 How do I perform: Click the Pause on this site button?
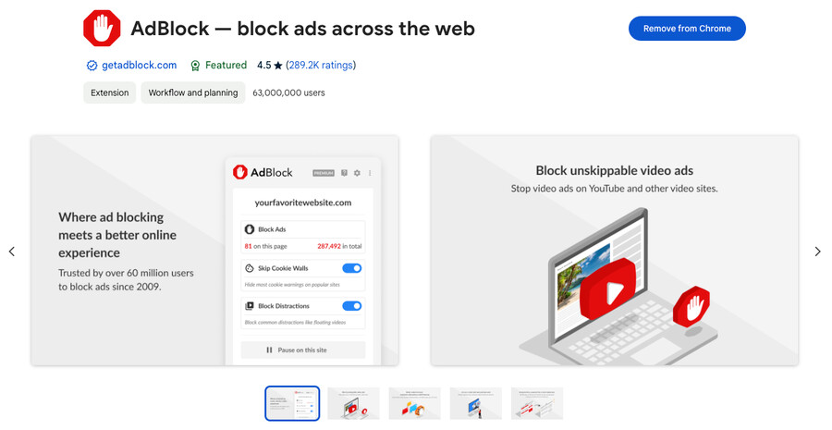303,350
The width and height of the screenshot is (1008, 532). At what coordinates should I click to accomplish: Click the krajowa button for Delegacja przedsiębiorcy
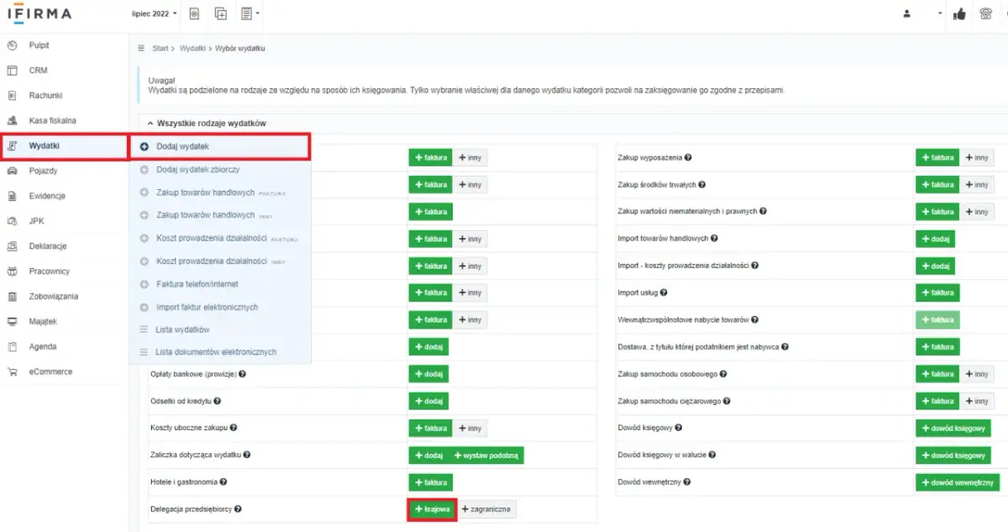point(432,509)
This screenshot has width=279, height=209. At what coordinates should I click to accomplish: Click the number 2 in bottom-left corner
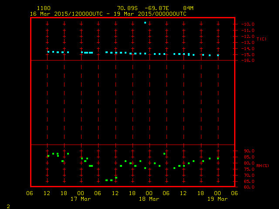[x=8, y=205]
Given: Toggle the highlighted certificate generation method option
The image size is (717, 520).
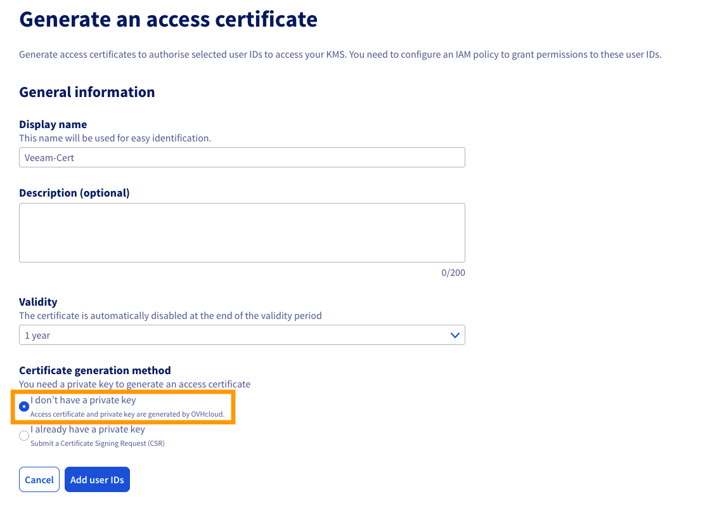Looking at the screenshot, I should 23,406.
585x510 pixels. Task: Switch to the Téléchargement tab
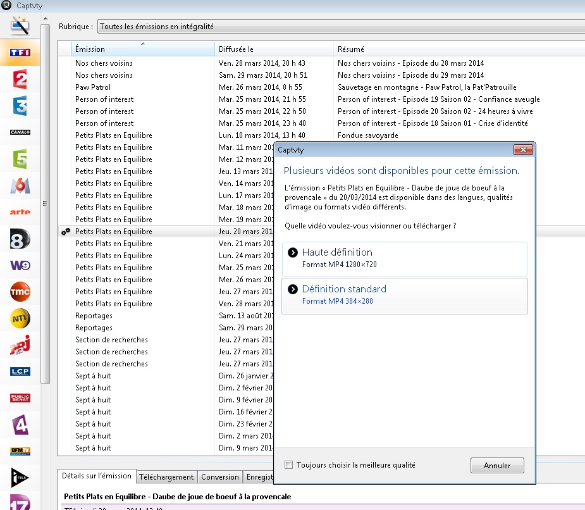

Try it: Beginning with the line with "The image size is (717, 520).", repeat the entries above exactly, up to and including the last line, leaving out pictures.

Answer:
The image size is (717, 520).
Looking at the screenshot, I should 23,406.
585x510 pixels. Task: Switch to the Téléchargement tab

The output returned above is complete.